There are some anecdotal reports of an increase following burning in the occurrence of sedge species such as Eriophorum spp., which have aerenchymatous tissue that is known to promote direct methane losses to the atmosphere (Gray, 2006) and Gray (2006) also reported high levels of methane emission from a blanket bog site shortly after a fire. However, Ward et al., (2007) reported a slight reduction in net methane emissions in burned plots nine years after the fire. These limited data thereforeimply that post-fire methane fluxes are likely to varysignificantly through time. Similarly, changes in soil physical structure leading to increased periods of desiccation would logically favour increased potential for methane oxidation, though Chen et al. (2008) found no conclusive evidence for this.

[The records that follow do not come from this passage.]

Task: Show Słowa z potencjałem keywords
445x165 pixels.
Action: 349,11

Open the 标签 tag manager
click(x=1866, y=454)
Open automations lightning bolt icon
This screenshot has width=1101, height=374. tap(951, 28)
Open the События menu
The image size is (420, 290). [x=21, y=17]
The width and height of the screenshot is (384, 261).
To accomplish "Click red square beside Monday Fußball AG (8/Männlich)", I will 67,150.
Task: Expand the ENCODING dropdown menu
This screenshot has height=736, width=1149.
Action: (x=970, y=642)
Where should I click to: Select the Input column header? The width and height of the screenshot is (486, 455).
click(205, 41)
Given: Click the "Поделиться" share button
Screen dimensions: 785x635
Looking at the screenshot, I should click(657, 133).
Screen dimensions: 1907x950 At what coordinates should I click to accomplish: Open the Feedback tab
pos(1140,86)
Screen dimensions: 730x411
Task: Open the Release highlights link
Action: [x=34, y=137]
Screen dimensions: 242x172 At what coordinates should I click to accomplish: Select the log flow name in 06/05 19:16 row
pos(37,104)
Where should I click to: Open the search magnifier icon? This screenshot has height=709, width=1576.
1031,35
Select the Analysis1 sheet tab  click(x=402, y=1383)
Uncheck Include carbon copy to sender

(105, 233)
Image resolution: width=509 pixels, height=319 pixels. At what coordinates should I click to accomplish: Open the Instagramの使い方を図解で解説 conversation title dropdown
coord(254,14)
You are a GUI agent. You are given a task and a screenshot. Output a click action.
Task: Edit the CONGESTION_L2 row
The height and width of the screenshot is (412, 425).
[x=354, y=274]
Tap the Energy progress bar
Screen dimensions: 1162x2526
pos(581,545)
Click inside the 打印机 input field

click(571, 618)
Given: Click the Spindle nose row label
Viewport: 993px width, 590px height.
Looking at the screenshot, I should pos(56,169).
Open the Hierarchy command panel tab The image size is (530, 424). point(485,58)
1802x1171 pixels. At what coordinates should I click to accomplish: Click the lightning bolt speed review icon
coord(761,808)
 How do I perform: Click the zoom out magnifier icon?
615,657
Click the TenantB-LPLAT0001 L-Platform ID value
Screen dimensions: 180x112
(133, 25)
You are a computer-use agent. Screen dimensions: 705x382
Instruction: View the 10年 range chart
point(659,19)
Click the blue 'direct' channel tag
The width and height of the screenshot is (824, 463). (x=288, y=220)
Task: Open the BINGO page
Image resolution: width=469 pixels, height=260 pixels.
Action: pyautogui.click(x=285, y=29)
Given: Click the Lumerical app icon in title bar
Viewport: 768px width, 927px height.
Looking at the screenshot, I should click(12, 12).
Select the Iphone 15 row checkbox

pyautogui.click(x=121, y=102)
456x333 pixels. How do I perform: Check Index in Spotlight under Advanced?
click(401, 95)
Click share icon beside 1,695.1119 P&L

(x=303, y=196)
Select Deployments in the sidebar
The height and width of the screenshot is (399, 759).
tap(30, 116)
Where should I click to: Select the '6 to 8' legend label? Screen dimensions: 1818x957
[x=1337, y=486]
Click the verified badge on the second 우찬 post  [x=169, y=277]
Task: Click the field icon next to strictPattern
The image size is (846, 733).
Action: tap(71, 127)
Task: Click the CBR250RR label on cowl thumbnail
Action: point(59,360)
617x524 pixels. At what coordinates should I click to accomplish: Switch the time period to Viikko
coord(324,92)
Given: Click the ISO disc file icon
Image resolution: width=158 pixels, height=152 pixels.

It would therefore seem logical to investigate whether there is a ‘best practice’ muirburn frequency that could be adopted for a given site, based on the likely losses of C during the burn and the carbon sequestration capacity, so that total losses are minimised. Some reports advocate the mixed burning strategy that would allow for the development of a mixture of normal burn cycle as well as long term unburned stands. Such a strategy may favour the maximisation of C sequestration potential as long as fuel loads in the long term unburned stands do not lead to a high risk of a more severe fire.